A hospitalidade é um cartão de visitas do paraense. Receber bem, ser gentil com “estranhos” e manter acesa a chama do calor humano fazem parte da marca hospitaleira de quem vive aqui. O contador Wagner Braga, 46, atribui à compreensão da lei do retorno o que pode ser uma das razões para que os moradores sejam mais receptíveis com outras pessoas, não importa de onde vieram.
“O povo paraense tem essa característica de ser acolhedor, educado. E é legal tratar as pessoas da maneira como a gente gostaria de ser tratado. Eu acredito que, fazendo dessa forma, a gente atrai uma coisa boa pra nós também”, afirma Braga.
A atendente Adriana Duarte, 50, trabalha em uma lanchonete no Terminal Rodoviário de Belém. Tem contato com turistas diariamente. E afirma que o carisma é um traço natural do paraense que, segundo ela, não é possível identificar em pessoas que estão do outro lado das fronteiras que delimitam o Pará.
“Nós somos um povo de cultura carismática. A gente chega em outro estado, em outro lugar, o povo não recebe as pessoas como deveria receber. Eles se fecham, não dão sorriso, não dizem bom dia, não dão tratamento específico para que a pessoa possa se sentir bem e voltar de novo”, conta Duarte.
De acordo com estimativas do Ministério do Turismo, são esperados mais de 50 mil visitantes durante os principais dias da 30ª Conferência da ONU sobre Mudanças Climáticas (COP 30) que será realizada de 10 a 21 de novembro, aqui na capital. Para além das obras que estão a todo vapor em diferentes pontos da cidade, Belém se prepara para fazer jus à fama de povo hospitaleiro.
Para Nelson, a receptividade deve ser tirada de letra, já que o paraense está acostumado a receber pessoas de outros lugares por conta dos grandes projetos instalados na Amazônia. “Você tem gente de muitos estados aqui que veio para trabalhar em multinacionais, e aí eu acho que, por ser uma capital antiga e uma cidade em que muitas pessoas vêm de outros países e outros estados morar aqui, o acolhimento se encaixa muito bem”, explica o carioca.

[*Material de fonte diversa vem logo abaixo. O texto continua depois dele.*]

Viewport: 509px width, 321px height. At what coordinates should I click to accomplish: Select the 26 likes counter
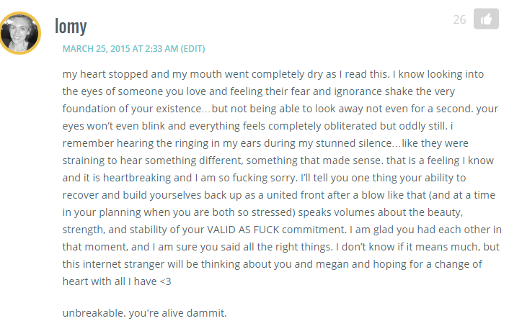[x=459, y=19]
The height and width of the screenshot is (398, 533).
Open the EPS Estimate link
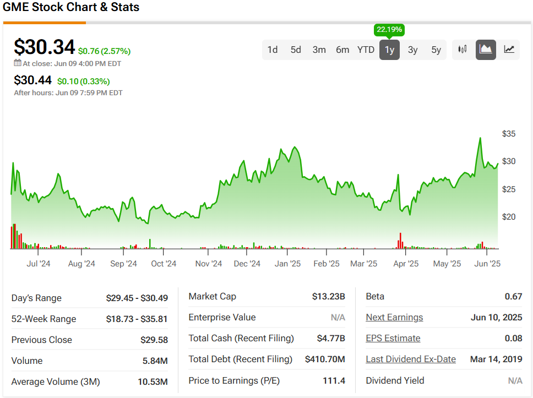point(393,338)
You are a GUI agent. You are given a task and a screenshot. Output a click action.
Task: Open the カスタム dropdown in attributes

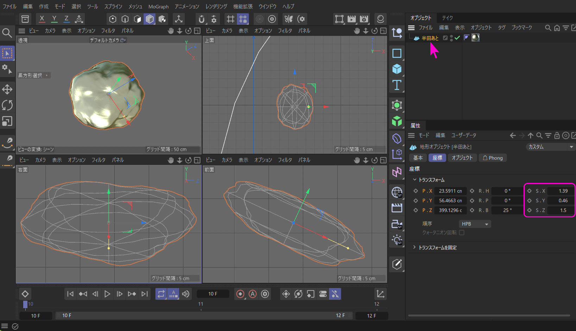(x=550, y=147)
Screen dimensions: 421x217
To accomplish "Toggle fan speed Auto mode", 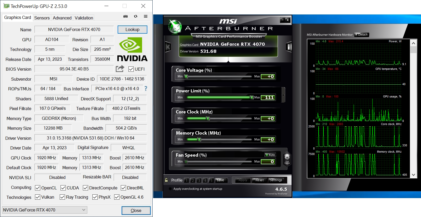I will (270, 155).
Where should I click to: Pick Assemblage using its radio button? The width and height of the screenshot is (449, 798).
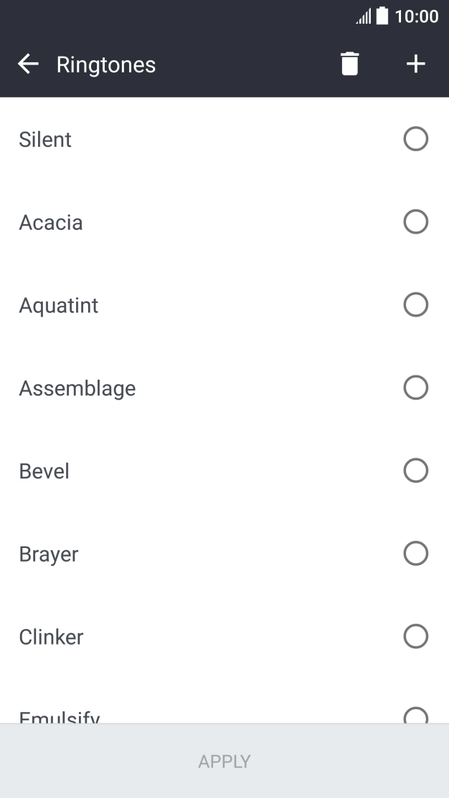(415, 388)
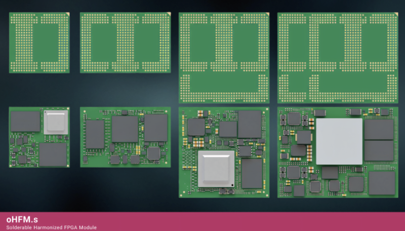Click the silver chip on the smallest module
Image resolution: width=405 pixels, height=231 pixels.
pyautogui.click(x=55, y=122)
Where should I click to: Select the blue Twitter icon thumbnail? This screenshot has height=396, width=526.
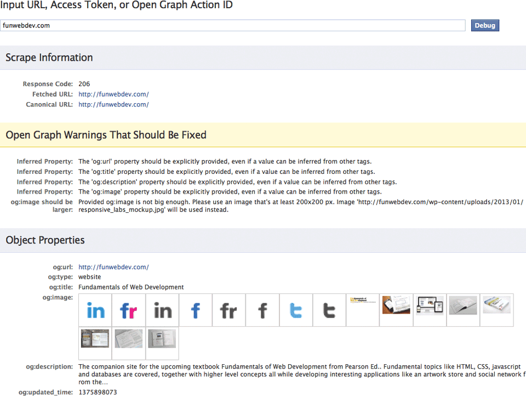click(x=296, y=310)
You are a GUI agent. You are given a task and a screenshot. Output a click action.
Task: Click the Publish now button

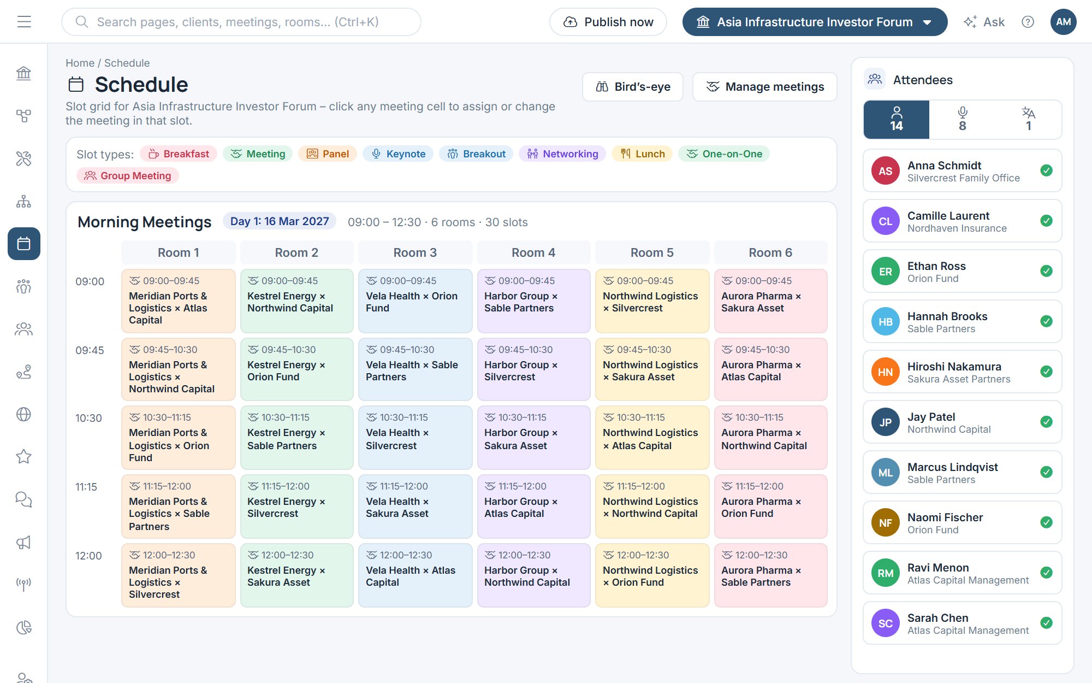[x=608, y=22]
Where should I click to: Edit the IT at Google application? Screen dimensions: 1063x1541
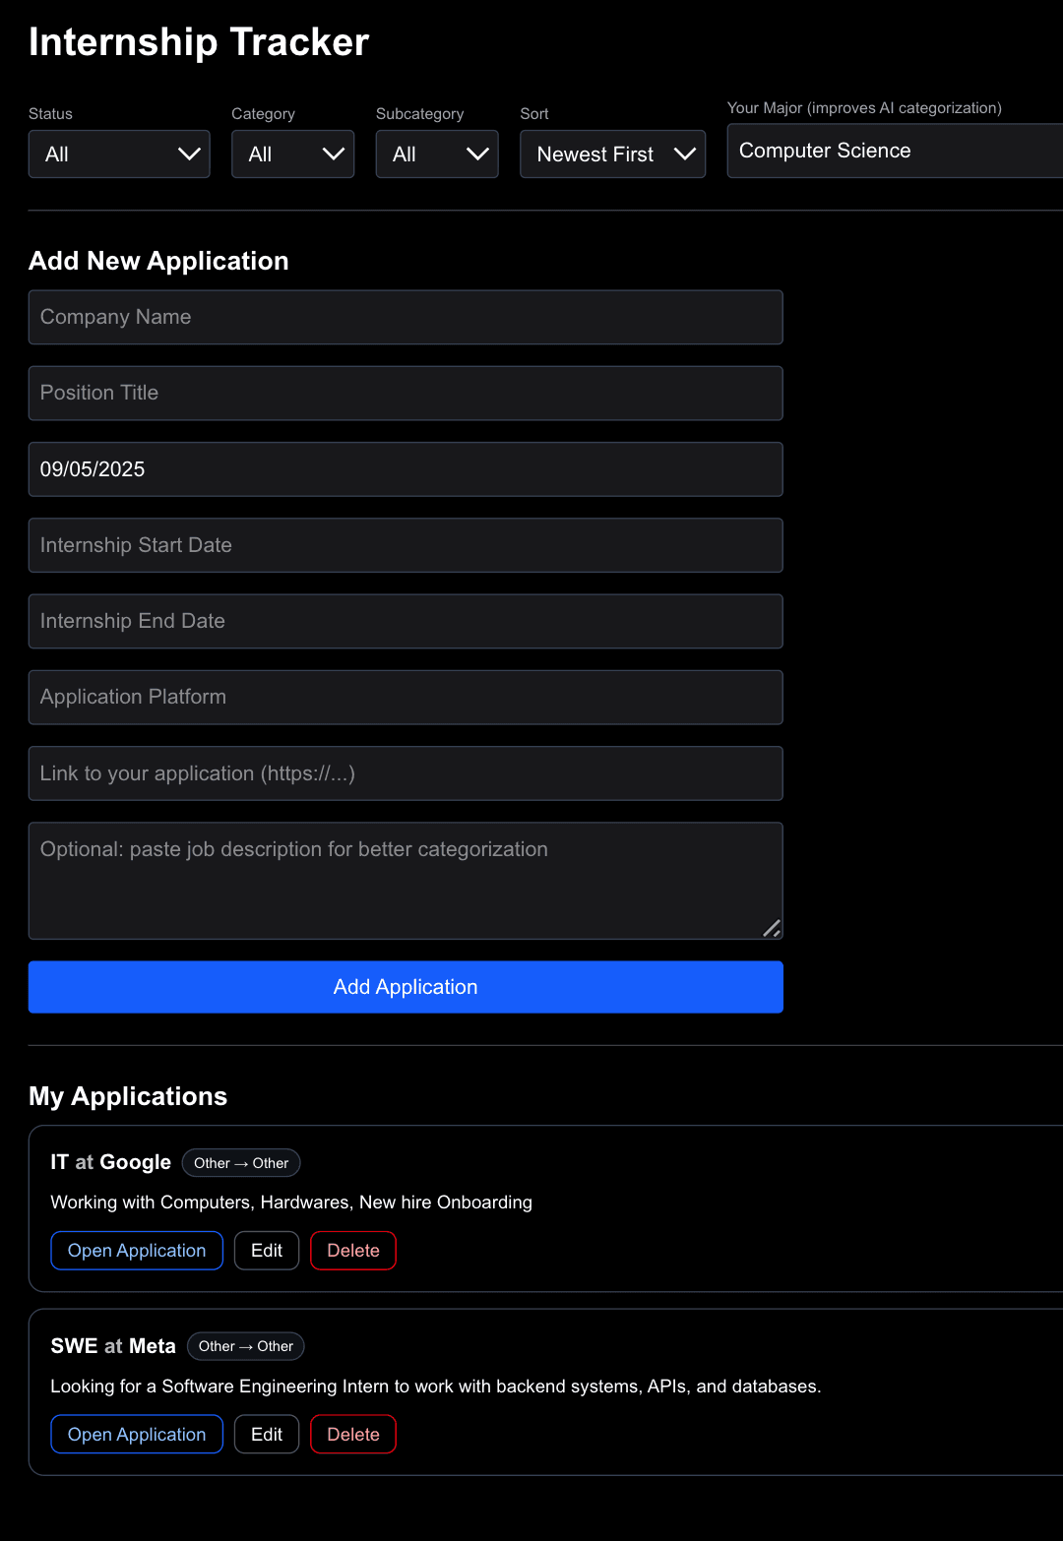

Wagner diz que percebe o quanto as pessoas têm se preparado para cativar e tratar os visitantes dos quatro cantos do mundo do melhor jeito paraense de ser. “Eu estou vendo a cidade se modificar totalmente, pessoas se preparando para receber os turistas, se qualificando para falar um idioma novo, para receber da melhor forma o povo que vem de fora. E esse pessoal vai sair daqui não apenas com boas ideias para conter os avanços das mudanças climáticas, mas também com uma ótima impressão a nosso respeito”, afirma o contador.